Hanya saja, bisa dipastikan dari 10 desa tersebut 7 desa otomatis akan memiliki hukum tua baru. Sebab, hukum tua yang masih menjabat di 7 desa tersebut memilih tidak ikut dalam ajang demokrasi tertua di Indonesia itu.
Adapun 7 desa tersebut masing-masing Tounelet (Mefry Mandagi), Tounelet 1 (Betfien Rinny Tenda), Talikuran 1 (Elsje Wowor), Kauneran 1 (Olga Mangare), Rambunan ( Villy Sangkay), Sawangan (Rudy Samola), serta Desa Teladan Sulut 2018, Leilem (Victor Tenny Roring).
” Masing-masing dengan alasan berbeda untuk tidak ikut dan tentunya kami menghargai keputusan mereka,” kata Camat Sonder Diany Albert Dien, SSTP, MSi.
Namun para hukum tua tersebut tetap menjalankan tugas sampai hukum tua baru terpilih dan kemudian tahapan serah terima.
Sementara, ada tiga desa di kecamatan tersebut memilih untuk masuk pencalonan kembali yakni Kolongan Atas 1 (Wendy Pongoh), Sendangan 1 (Swingly Wangko) dan Talikuran 1 (Yerry Stefen Tambuwun).
Sementara 9 desa lainnya telah menggelar Pilhut pada 2022 lalu yang sejatinya berakhir 2028 hanya saja ada perjuangan Apdesi maka ditambahkan menjadi 2 tahun lagi sampai 2030 karena telah ditetapkan 8 tahun.
“Sesuai regulasi maka ada Plt dari kecamatan di tiga desa yang hukum tua nya ikut pemilihan,” kata Dien yang pernah mengisi jabatan Hukum Tua (lowong) Kauneran, Kasie PMD Kecamatan, Sekcam dan saat ini Camat di wilayah tersebut.
WAREMBUNGAN

Sementara yang menarik juga di desa yang tercatat pemilih terbanyak yakni Warembungan. Desa di kecamatan Pineleng tersebut akan terjadi adu kuat demi menarik simpati sekitar 3000 an pemilih.

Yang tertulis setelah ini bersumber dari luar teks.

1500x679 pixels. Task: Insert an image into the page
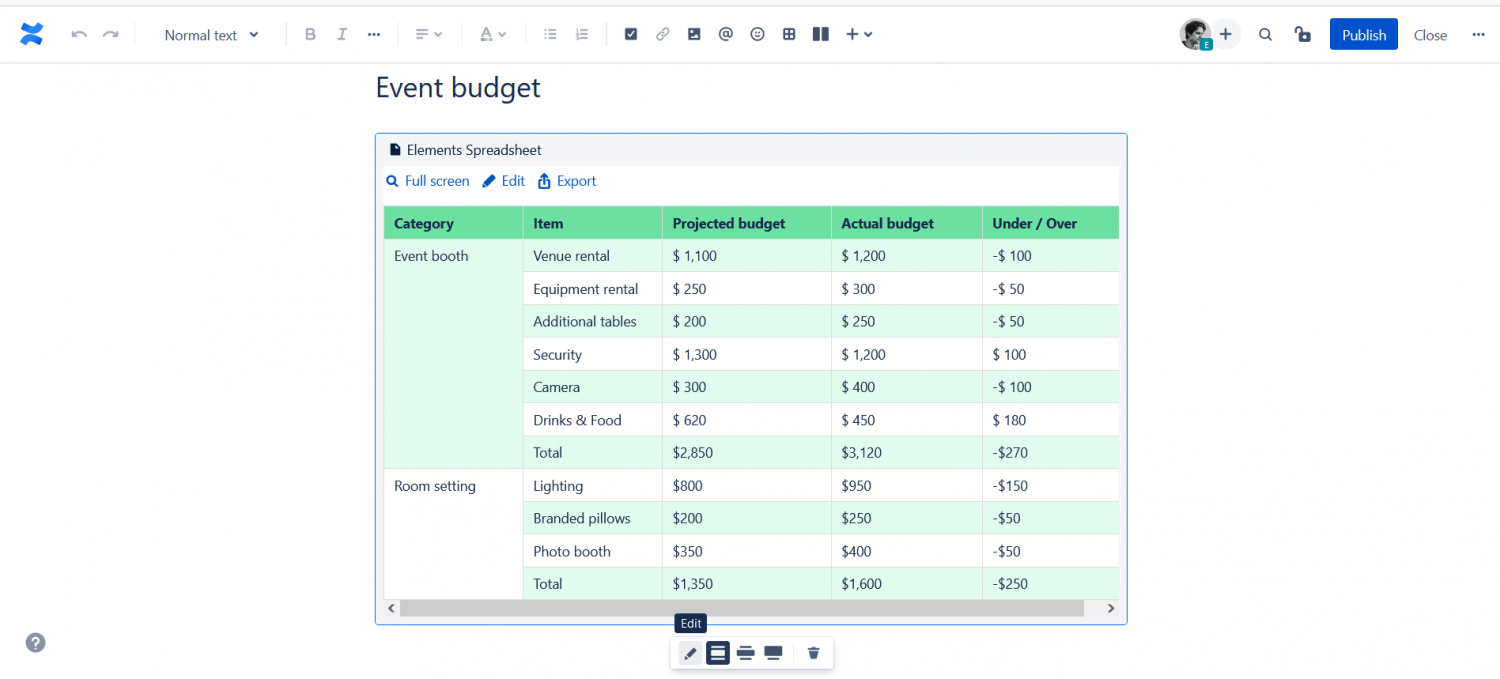(694, 34)
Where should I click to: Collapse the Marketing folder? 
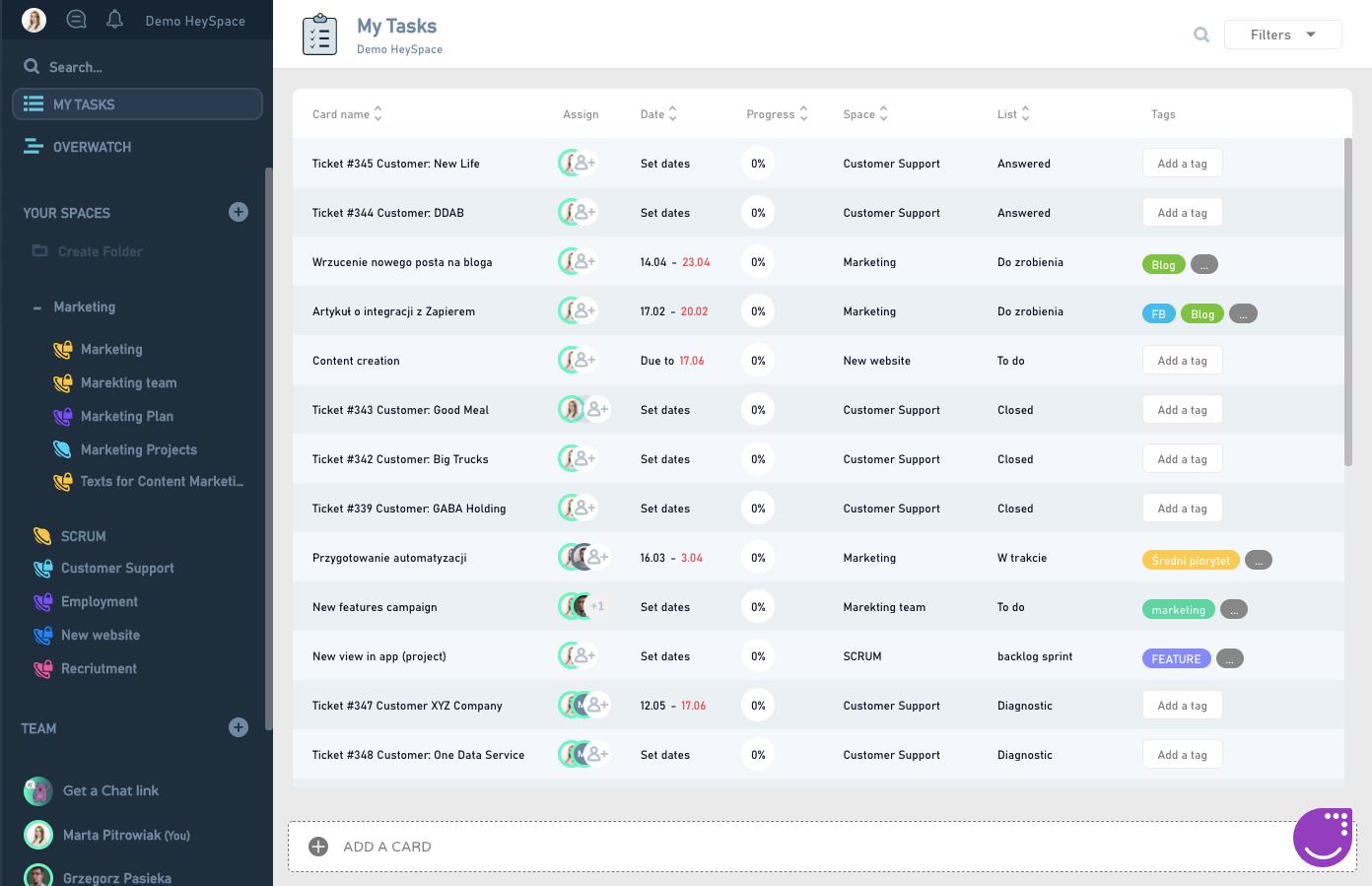coord(37,308)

Maklum saja data yang ada Warembungan memiliki penduduk sekitar 6000 an jiwa. Tak heran jika ada nama legislator Minahasa Rommy Leke yang basis suaranya dari desa tersebut sebab dia penduduk di situ.

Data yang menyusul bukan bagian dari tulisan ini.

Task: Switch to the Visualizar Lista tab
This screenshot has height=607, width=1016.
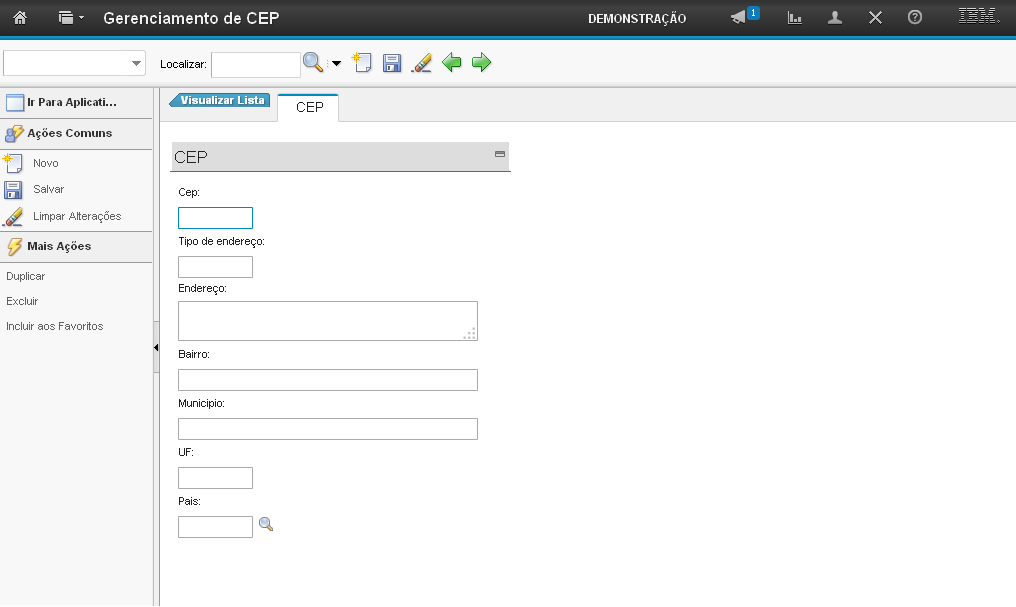Action: coord(221,101)
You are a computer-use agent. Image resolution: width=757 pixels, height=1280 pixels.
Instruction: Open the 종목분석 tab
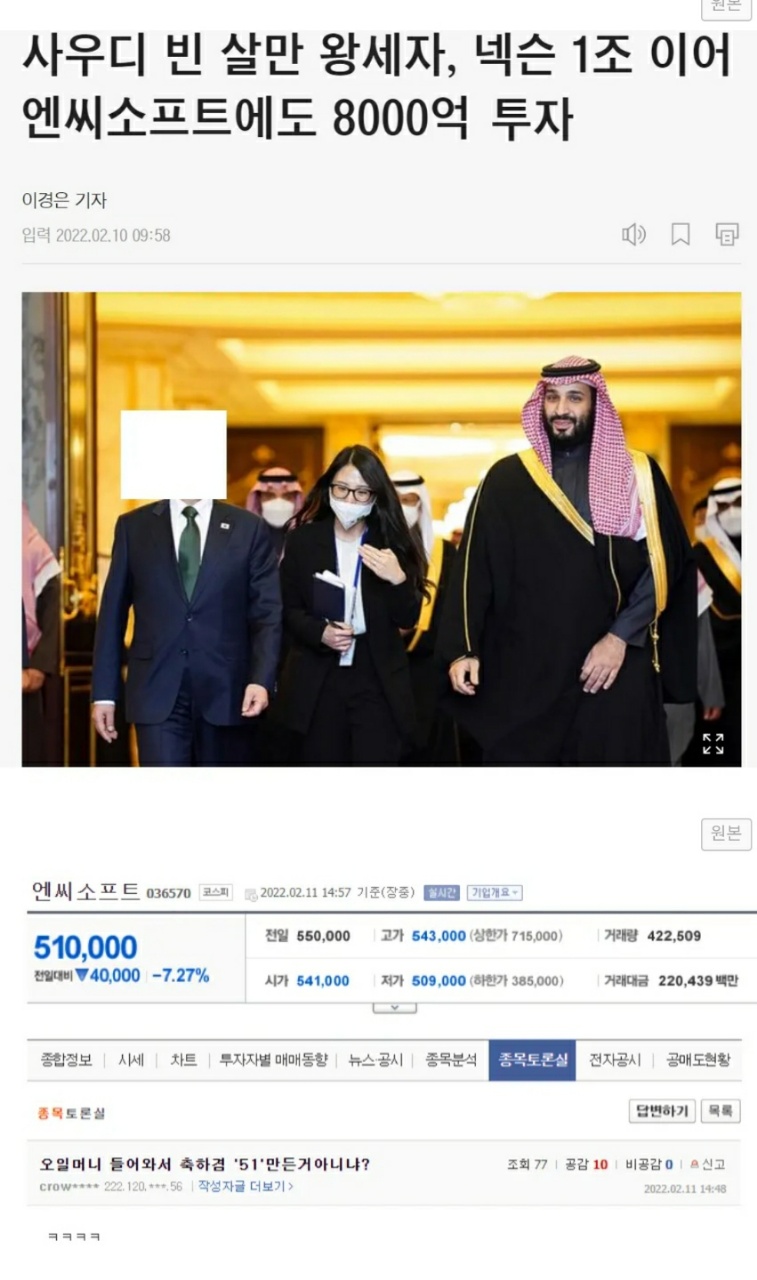tap(451, 1060)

Dan salah satu kontestan masih saudara dekat dia yakni Yulius Leke.
Suami dari dosen FH Unsrat Dr Meylan Masye Maramis, SH, MH tersebut akan “berduel” dengan Jouce Sumakul, Sekdes setempat yang sejak Hukum Tua dipegang Frida Tangkumahat.
Warembungan sendiri dikenal desa yang memiliki banyak sumber daya seperti material bebatuan untuk bangunan, pertanian dan perkebunan serta mata air.
Mata air ini juga yang salah satu lokasinya milik Yulius yang bahkan telah melalui uji BPOM dan sudah dikemas dalam bentuk mineral cup. Juga telah masuk pasaran di Sulawesi Utara.
” Saya siap.mengabdi untuk masyarakat di Warembungan. Tentunya semua jika dipercayakan dan diperkenankan Tuhan maka saya siap menjalankan amanah,” kata Yulius.